LPCC file photo

An entrance to the Laramie Plains Civic Center is viewed in this Laramie Boomerang file photo. 

A new music and artisan event, Gem City Nights, is slated to make its annual debut on the first Thursday of July.

But after much talk concerning the proposed location between the Laramie Plains Civic Center and Albany County Public Library, with the city of Laramie included, a change in venue was adopted.

All Gem City Nights amplified musical performances, which were initially organized as outdoor concerts staged on Garfield Street between Seventh and Eighth streets, will now be indoors at the Gryphon Theater, Kimberly Mittelstadt, executive director of the Civic Center, said Tuesday. The decision follows multiple complaints from area residents addressed to all three entities.

“We want to be very mindful of our neighbors because … it’s not the easiest thing to live next to the Civic Center at times,” Mittelstadt said.

She added 60 different tenants are located within the building — more than half being nonprofit organizations — and regularly utilize conference rooms and recreational facilities every day.

“We want to be respectful to our neighbors’ request … especially those who live directly adjacent to (us),” Kimberly said.

Caitlin White, executive director of the Albany County Public Library Foundation, agreed with Mittlestadt, stating the library wants to be a good neighbor, but also wanted to address some of the confusion circulating through the community about the performances.

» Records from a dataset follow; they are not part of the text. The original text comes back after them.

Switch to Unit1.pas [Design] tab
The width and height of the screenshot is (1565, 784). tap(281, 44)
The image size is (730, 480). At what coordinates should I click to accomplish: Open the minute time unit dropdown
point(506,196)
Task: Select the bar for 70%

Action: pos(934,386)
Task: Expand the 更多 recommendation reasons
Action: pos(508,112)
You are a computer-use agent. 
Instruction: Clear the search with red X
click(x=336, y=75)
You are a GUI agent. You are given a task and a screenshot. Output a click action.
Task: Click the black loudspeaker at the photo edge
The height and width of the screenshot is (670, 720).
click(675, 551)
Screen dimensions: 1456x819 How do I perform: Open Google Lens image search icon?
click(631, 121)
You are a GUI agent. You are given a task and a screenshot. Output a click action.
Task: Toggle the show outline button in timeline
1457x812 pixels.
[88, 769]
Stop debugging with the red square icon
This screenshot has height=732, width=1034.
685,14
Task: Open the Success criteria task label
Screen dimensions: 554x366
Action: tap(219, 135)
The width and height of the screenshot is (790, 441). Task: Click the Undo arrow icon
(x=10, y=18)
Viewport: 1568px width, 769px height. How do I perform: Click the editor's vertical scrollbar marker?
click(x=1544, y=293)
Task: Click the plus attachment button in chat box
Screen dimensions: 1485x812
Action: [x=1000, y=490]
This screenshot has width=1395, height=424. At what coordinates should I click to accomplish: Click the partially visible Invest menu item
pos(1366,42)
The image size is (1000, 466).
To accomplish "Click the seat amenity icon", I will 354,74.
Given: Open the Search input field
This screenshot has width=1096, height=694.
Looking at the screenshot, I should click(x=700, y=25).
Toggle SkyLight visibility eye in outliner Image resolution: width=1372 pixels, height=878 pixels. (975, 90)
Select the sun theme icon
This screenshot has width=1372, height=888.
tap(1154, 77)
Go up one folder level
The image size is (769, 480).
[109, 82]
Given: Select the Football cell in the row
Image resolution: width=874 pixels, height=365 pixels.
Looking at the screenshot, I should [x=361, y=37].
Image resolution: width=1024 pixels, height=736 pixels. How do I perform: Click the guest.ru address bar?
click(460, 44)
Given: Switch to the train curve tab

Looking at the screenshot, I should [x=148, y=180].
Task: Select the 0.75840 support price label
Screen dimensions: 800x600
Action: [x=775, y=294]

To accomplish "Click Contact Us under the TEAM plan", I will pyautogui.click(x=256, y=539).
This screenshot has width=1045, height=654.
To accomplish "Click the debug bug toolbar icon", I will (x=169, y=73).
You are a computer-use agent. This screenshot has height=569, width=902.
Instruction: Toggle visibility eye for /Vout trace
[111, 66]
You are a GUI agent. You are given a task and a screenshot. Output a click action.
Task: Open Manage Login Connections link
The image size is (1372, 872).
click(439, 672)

“(I) keep hearing that (people think) this is going to be a heavy-rock concert and its going to be really loud,” White said, “and I’ll tell you that some of the groups that are on our lists are actually acoustic, one-man bands (or) bluegrass.”

White had said that despite the small stage and amplified music, she and the Civic Center understood that “being blasted away by music” isn’t fun for anybody, and they had planned the concerts to be toned down.

Regardless, more than 20% of adjacent and/or impacted residents wrote letters or contacted the appropriate authorities to protest the street closures, including Laurie Richmond, who lives on the southeast corner of Garfield and Eighth streets.

Richmond told the Boomerang that her house has undergone several incidents of property destruction during other past events, including broken windows, break-ins and empty beer bottles left carelessly in her yard.

When she received a flier and detailed map of the proposed location and setup for the music and artisan festival, Richmond was shocked.

“I am not anti-community fun and games … It’s just not appropriate,” Richmond said, because it’s a residential neighborhood.

Richmond said she spoke with several of her surrounding neighbors, who also allegedly did not approve of the street event and started a petition explicitly stating the residents in the immediate area did not sanction it. A copy of the petition — designed to demonstrate a shared concern, not to start a movement, Richmond emphasized — was provided to the Boomerang and revealed several signatures of residents at the Islamic Center, 10th Street and Grand Avenue. In total, eight signatures are accounted for.

The residents who complained shared the same concerns about parking and noise, said Janine Jordan, Laramie city manager. Many made it known that they liked the idea of Gem City Nights, but thought the bandshell in Washington Park or other similar public venues were more suitable.

“It’s not atypical for communities to have these kinds of street closures for concerts or music,” Jordan said, adding, “When you’re in or near to a residential neighborhood and it has an ongoing (event) over many nights, it can be difficult for neighbors who don’t want to be in a live concert.”

The “dynamic tension” between using public spaces for community building events is a sensitive one because the event can’t disenfranchise the residents who live in the immediate area, Jordan said, and for this reason, she and City Clerk Nancy Bartholomew have been in regular conversation with the Civic Center staff (the primary permit applicants) about the special event permit process and the complaints among the residents.

Bartholomew said during her conversations with the Civic Center and library staff, she reminded them they could modify the terms of the event to address and accommodate the concerns of the residents.

Typically, modifications usually take the form of a change in time, location or date. In the case of Gem City Nights, Mitteltstadt said they ultimately decided to change the venue from outdoors to indoors.

“We just hope it’ll be a fun summer activity, because we all kind of need it,” she said.

With Gem City Nights events now indoors, and on private property, Jordan said it is no longer considered a “special event” because it won’t require street closure. The Civic Center, however, has requested a noise permit in the event that the concert is still audible from outside.

In addition, all other activities, including artisan vendors and food vendors, are arranged to take place in the library parking lot.